J’arrête. On pourrait tiquer à de nombreuses reprises, aussi soyons synthétiques : sur le fond, « Nightfall » ne tient pas longtemps la route si vous avez un tant soit peu l’esprit critique ou de vagues connaissances en sciences naturelles. Il faut vraiment le prendre comme de la SF qui n’obéit pas aux lois naturelles, ou bien peu, quitte à ce que vous ne sachiez pas lesquelles, sauf quand on vous le montrera.
C’est bien dommage, car des idées sont bonnes (la critique de l’invasion de la terre par l’Homme, le changement de perspective locaux/invités ou l’évolution de Kana, d’handicapé à plus adapté), et intelligemment parsemées. Le centre d’intérêt principal, le suspense haletant de cette fuite dans le noir, est parfaitement entretenu, le duo d’auteurs usant sans retenue des ficelles efficaces comme les chapitres courts, la séparation des personnages, le secret de chacun et les accidents qui mettent en péril des plans déjà fragiles.
J’ai beau avoir achoppé sur le fond, le rythme est là, la tension va crescendo et malgré des étapes « obligées », on est happé. Il faudra cependant veiller à ne pas dévorer trop vite, au risque parfois de manquer une ligne cruciale, un détail capté en périphérie du champ de vision d’un personnage (j’ai ainsi manqué les « portes » d’où sortent les Autres...). Le style a ce mérite de ne pas nous faire rabâcher sans cesse les mêmes détails, et cette efficacité le rend très fluide à lire. Même nos trois héros ne passent pas leur temps à remâcher leurs secrets, leurs rancœurs... et c’est autant de lignes et de temps gagnés.

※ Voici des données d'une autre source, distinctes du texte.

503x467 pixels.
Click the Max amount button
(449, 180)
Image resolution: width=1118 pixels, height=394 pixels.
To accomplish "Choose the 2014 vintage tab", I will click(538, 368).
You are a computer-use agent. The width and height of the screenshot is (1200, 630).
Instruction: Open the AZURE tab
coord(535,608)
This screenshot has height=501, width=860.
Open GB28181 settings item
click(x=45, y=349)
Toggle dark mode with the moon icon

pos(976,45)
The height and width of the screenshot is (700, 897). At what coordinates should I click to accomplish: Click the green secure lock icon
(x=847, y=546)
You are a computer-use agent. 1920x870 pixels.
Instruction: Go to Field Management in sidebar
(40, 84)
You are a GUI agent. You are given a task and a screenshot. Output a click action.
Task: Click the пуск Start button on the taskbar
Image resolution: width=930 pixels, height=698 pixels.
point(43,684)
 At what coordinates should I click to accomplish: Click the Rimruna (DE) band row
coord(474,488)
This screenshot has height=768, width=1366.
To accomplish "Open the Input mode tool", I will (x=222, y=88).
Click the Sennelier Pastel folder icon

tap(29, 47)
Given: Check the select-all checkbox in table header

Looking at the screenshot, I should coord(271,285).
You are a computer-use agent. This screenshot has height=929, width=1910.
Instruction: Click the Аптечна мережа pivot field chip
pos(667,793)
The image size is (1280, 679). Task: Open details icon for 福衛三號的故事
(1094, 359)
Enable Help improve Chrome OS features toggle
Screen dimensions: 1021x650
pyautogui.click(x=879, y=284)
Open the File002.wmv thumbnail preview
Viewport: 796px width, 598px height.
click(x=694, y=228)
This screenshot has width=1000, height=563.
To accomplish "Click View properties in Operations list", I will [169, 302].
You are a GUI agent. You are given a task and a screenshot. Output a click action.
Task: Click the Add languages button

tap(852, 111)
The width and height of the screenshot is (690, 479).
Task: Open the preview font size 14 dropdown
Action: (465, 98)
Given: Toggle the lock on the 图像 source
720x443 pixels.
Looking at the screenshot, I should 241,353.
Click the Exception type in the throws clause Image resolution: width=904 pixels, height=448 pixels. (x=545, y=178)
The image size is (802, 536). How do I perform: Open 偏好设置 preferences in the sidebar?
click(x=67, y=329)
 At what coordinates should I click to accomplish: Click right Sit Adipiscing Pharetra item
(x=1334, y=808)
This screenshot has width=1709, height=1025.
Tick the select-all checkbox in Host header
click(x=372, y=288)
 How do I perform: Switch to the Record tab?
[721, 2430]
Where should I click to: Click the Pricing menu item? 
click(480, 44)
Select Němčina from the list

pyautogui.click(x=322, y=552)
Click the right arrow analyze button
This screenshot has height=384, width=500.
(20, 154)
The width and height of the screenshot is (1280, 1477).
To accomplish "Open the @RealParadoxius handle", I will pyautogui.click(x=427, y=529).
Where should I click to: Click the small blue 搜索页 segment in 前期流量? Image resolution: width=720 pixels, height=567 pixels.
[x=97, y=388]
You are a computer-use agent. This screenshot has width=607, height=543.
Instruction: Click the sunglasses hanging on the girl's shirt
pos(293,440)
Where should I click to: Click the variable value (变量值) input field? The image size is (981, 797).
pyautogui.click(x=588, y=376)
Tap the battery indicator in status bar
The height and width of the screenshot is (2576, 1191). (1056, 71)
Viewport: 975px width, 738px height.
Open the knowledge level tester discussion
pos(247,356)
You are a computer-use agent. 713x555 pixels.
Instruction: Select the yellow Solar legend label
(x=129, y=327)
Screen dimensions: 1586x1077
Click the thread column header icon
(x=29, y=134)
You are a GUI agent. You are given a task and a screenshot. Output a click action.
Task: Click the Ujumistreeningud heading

« Nightfall » est donc un bon thriller qui remplit son office : nous tenir en haleine jusqu’au bout, nous faire peur à chaque fois que les héros tremblent. On regrettera cependant que les auteurs se soient embarqués dans un univers initial certes dense mais excessif et fort peu crédible (un défaut éditorial qui semble malheureusement encouragé aux USA). Pour peu qu’on gratte au-delà de cette fuite éperdue, les interrogations sont plus fréquentes que les bonnes surprises. Dommage.

Terminons sur cette interrogation : le roman a l’air indépendant, la fin ouverte laisse envisager tous les possibles (mais pas forcément leur utilité narrative), mais il est identifié comme une premier tome sur le site de l’éditeur...Sur le site des auteurs, un « Edgeland » paru cette année semble se dérouler dans les Terres désertiques, avec d’autres personnages... Nous verrons bien.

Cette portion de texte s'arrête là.